DATA SUPPLIED >>
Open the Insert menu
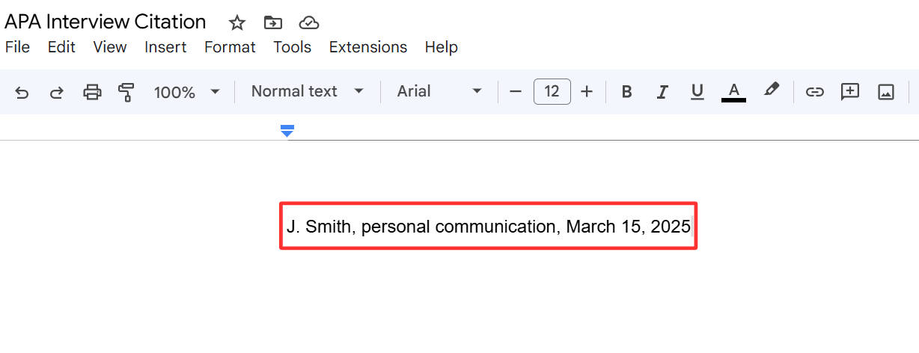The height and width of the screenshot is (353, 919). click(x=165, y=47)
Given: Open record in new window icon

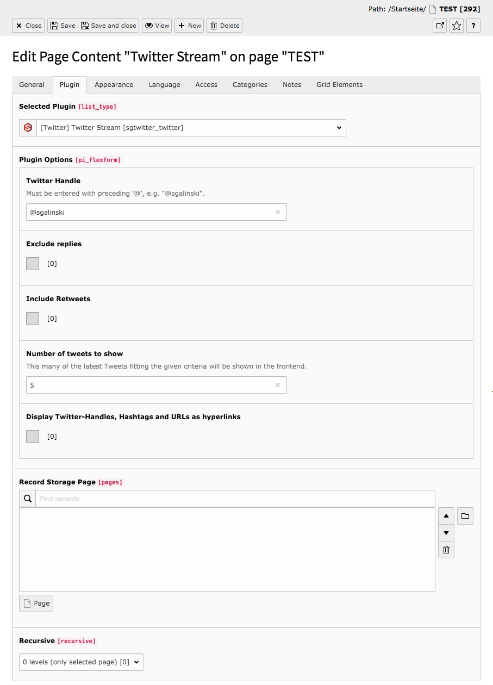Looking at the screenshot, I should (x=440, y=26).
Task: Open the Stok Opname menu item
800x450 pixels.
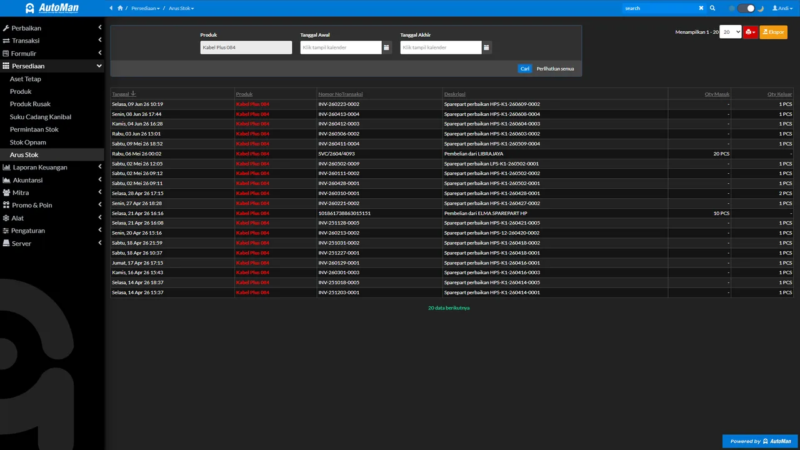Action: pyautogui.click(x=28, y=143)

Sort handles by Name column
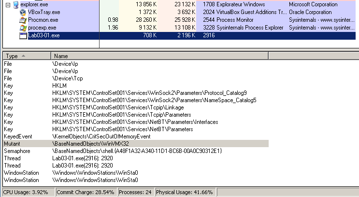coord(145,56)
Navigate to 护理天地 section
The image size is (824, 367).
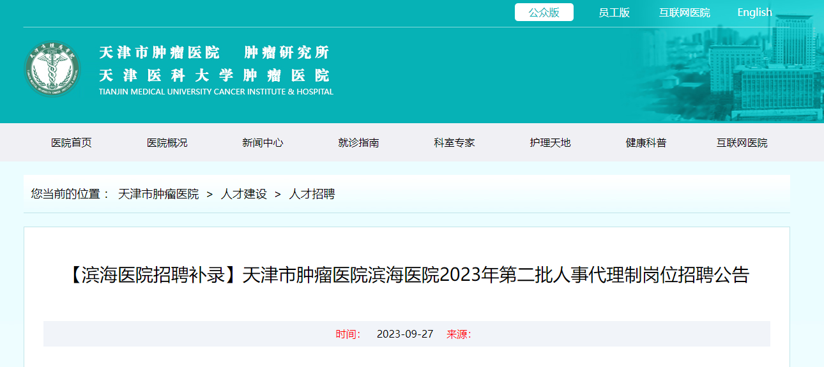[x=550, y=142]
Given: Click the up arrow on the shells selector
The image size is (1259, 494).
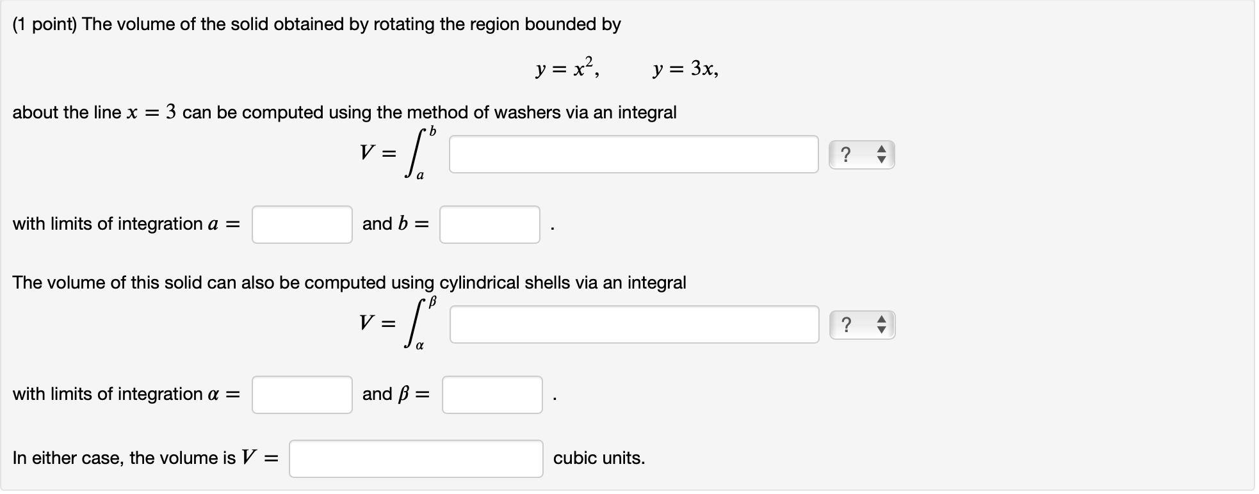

PROMPT >> Rewrite the data above, switching every "menu" to "panel" and keeping everything else the same. Leave out the pictures.

RESPONSE FOR THIS EXERCISE >>
Open the Insert panel
The height and width of the screenshot is (353, 919). click(x=165, y=47)
Given: Open record in new window icon

Looking at the screenshot, I should (x=440, y=26).
Task: Open the Stok Opname panel item
800x450 pixels.
Action: pyautogui.click(x=28, y=143)

Sort handles by Name column
coord(145,56)
Navigate to 护理天地 section
The image size is (824, 367).
[x=550, y=142]
Given: Click the up arrow on the shells selector
The image size is (1259, 494).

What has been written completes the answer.